Integrative Multi-cohort Transcriptomics and Network Pharmacology Analysis Reveals Key Network Nodes and Potential Drug Clues in PCOS Granulosa Cells

BackgroundPolycystic ovary syndrome (PCOS) is a prevalent endocrine disorder with complex pathophysiology and limited therapeutic options. Identifying key molecular drivers and potential drug candidates is critical for improving clinical outcomes. MethodsWe integrated multi-cohort transcriptomics (GSE155489, GSE138518, GSE226146) with weighted gene co-expression network analysis (WGCNA), protein-protein interaction (PPI) network analysis, and drug repurposing. Differential expression analysis identified 1,039 DEGs, and WGCNA identified 10 PCOS-associated modules. Intersection of DEGs with module genes yielded 498 core candidate genes, which were subjected to functional enrichment, PPI network analysis, and connectivity map-based drug repurposing (CLUE/LINCS). Candidate drugs were further evaluated by molecular docking and ADMET prediction using a triple intersection strategy (hub genes, high differential expression, drug-target evidence). ResultsFunctional enrichment revealed significant enrichment in cell adhesion and TGF-beta signaling.

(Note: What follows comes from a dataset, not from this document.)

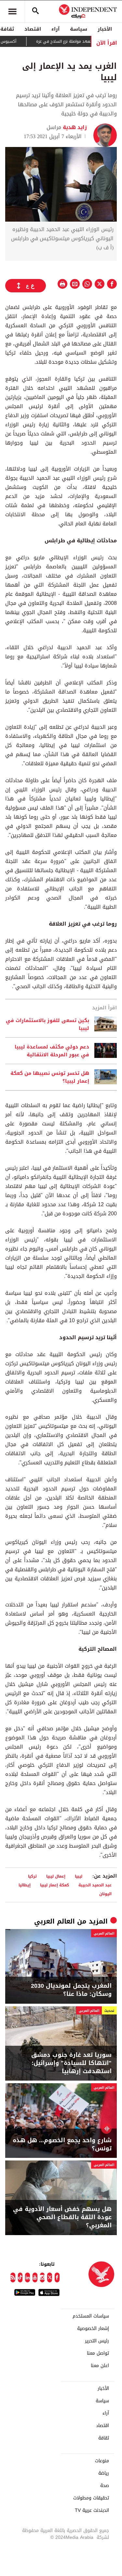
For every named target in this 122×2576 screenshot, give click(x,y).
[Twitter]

PPI network analysis identified CD44 as the top hub gene (degree=42). Drug repurposing identified 106 candidate drugs, including troglitazone and enzalutamide. Using the triple intersection strategy, five genes (ID2, NR4A1, GJA5, ID1, MYH11) were prioritized for molecular docking. GJA5 showed strong predicted binding affinity with flufenamic acid (-7.88 kcal/mol), and cytosporone B exhibited favorable druglikeness (0 Lipinski violations). ConclusionThis study systematically characterizes PCOS-associated gene networks and provides a prioritized set of candidate targets and drugs through a purely computational framework. CD44 emerges as a key network node with potential relevance in PCOS pathophysiology. These findings offer testable hypotheses for future mechanistic studies and drug discovery efforts in PCOS.